Document passage:
__________________________________________________
- Theatrical release poster
- Directed by: Karen Shakhnazarov
- Written by: Aleksey Buzin; Karen Shakhnazarov;
- Based on: Anna Karenina 1878 novel by Leo Tolstoy
- Produced by: Anton Zlatopolskiy (ru); Karen Shakhnazarov; Galina Shadur;
- Starring: Elizaveta Boyarskaya; Maksim Matveyev; Kirill Grebenshchikov; Vitali Kishchenko;
- Cinematography: Aleksandr Kuznetsov
- Edited by: Irina Kozhemyakina
- Music by: Yuri Poteyenko
- Production companies: Mosfilm Studios; VGTRK;
- Distributed by: Central Partnership
- Release date: June 2017;
- Running time: 138 minutes (film version); 360 minutes (director's version);
- Country: Russia
- Language: Russian

= Anna Karenina: Vronsky's Story =

2017 Russian drama film

Anna Karenina: Vronsky's Story (Анна Каренина. История Вронского) is a 2017 Russian drama film directed by Karen Shakhnazarov. An expanded eight-part version titled Anna Karenina aired on the Russia-1 television channel.

It is a free adaptation of Leo Tolstoy's 1878 novel of the same name which also combines the publicistic story "During the Japanese War" and the literary cycle "Stories about the Japanese War" by Vikenty Veresaev.

==Plot==
The film unfolds along two interconnected storylines; the events take place in the second half of the 19th century in the Russian Empire (1872–1875) and in the early 20th century during the Russo-Japanese War in China (1904). It begins thirty years after the tragic death of Anna Karenina, on the battlefields of the Russo-Japanese War — a setting not described in Tolstoy's novel.
__________________________________________________
Items excerpted from a collection
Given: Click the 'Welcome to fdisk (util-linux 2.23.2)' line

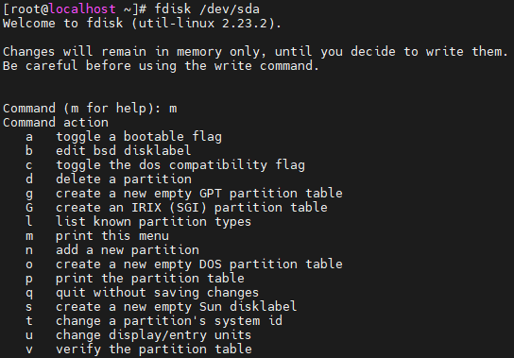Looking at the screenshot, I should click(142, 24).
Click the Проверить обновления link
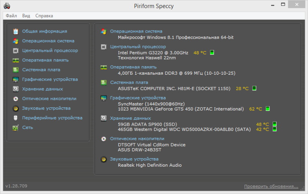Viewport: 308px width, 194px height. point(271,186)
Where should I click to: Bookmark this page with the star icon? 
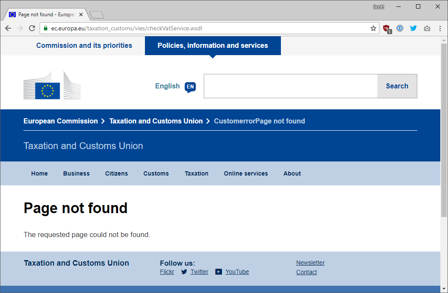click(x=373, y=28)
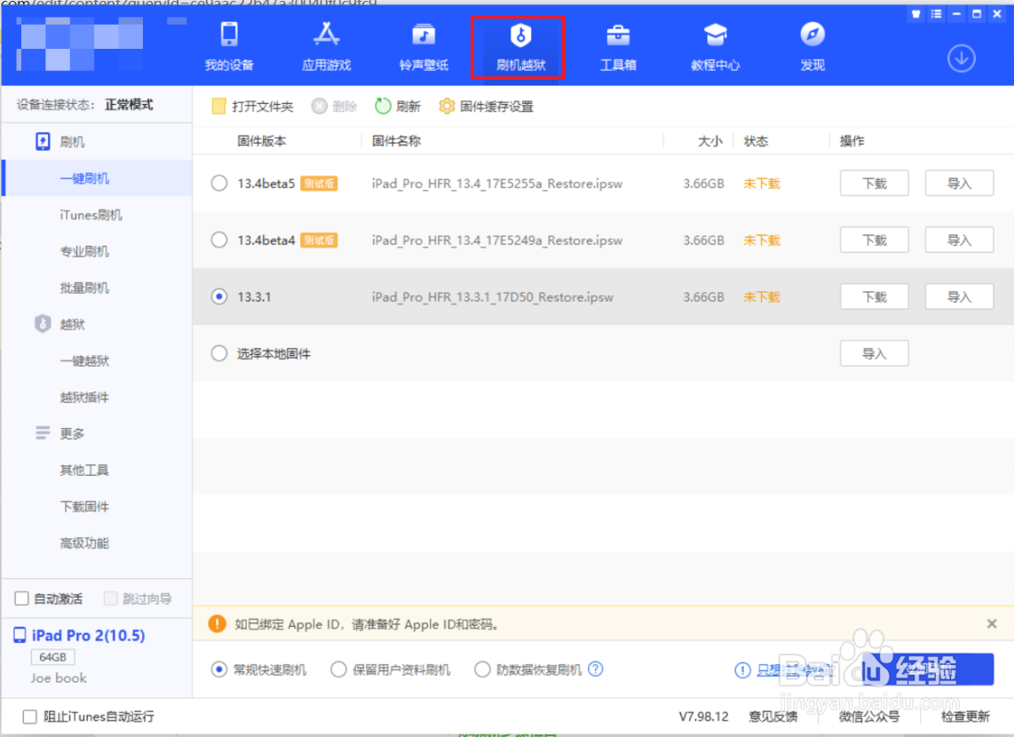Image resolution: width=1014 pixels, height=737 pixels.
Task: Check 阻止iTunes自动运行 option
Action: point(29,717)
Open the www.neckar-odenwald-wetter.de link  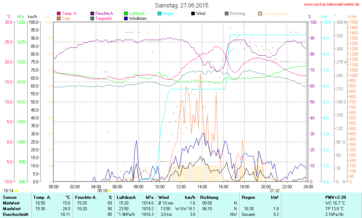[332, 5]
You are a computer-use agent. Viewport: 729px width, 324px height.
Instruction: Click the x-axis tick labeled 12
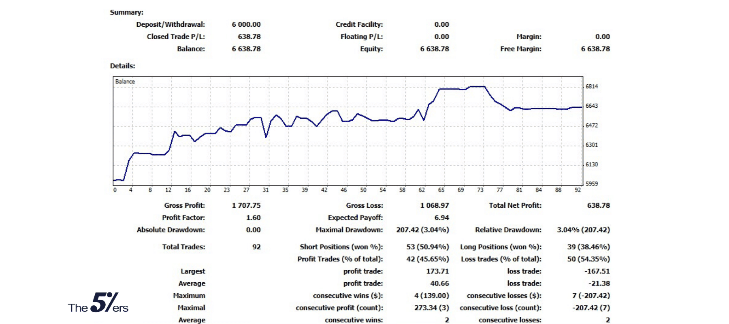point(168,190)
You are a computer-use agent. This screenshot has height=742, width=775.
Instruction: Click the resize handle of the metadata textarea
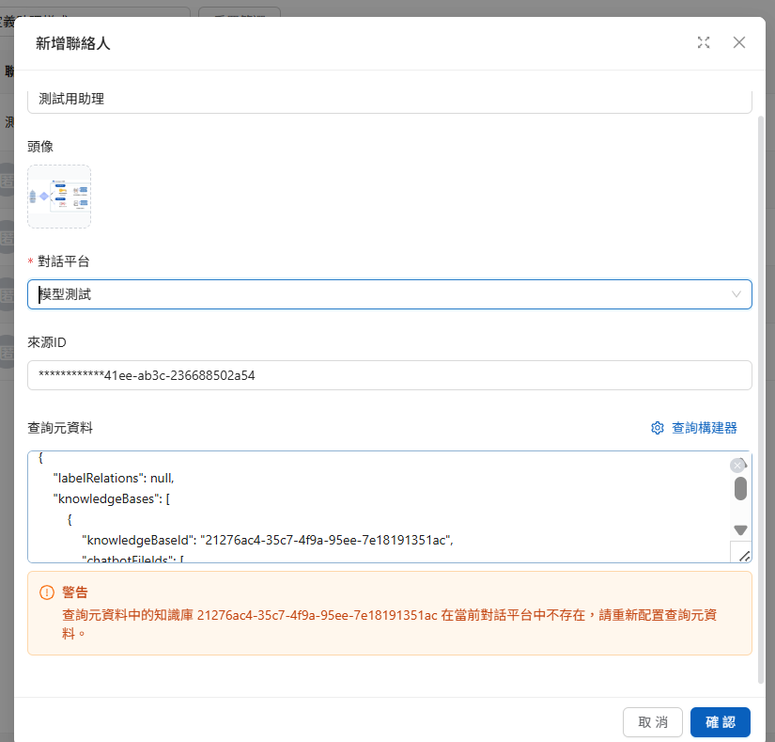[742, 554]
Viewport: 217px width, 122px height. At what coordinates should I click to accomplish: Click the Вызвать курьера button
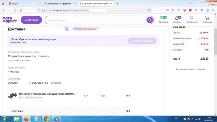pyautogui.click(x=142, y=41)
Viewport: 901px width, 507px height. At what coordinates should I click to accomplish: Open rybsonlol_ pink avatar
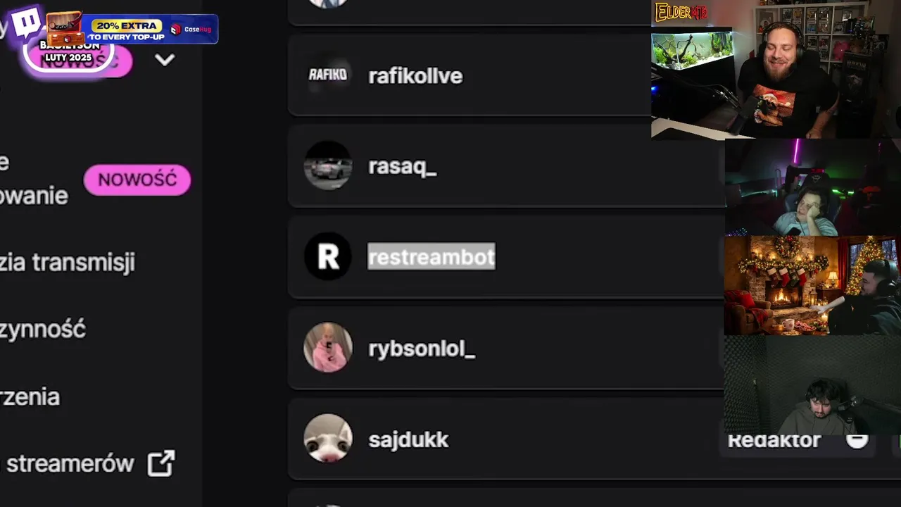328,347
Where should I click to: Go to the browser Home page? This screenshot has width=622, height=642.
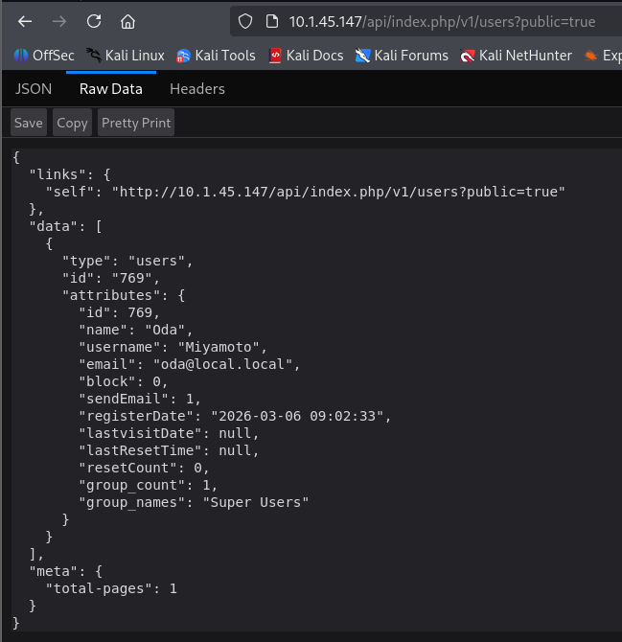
__________________________________________________
Problems and tasks:
A: Repeat the part of the film article that opens with the words containing "Anna Karenina: Vronsky's Story (Анна" and closes with "Russia-1 television channel.", switching "eight-part" for "ten-part".
B: According to the film article, what is the running time of the director's version?
These items were taken from a separate source.

Exercise solutions:
A:
Anna Karenina: Vronsky's Story (Анна Каренина. История Вронского) is a 2017 Russian drama film directed by Karen Shakhnazarov. An expanded ten-part version titled Anna Karenina aired on the Russia-1 television channel.

B: 360 minutes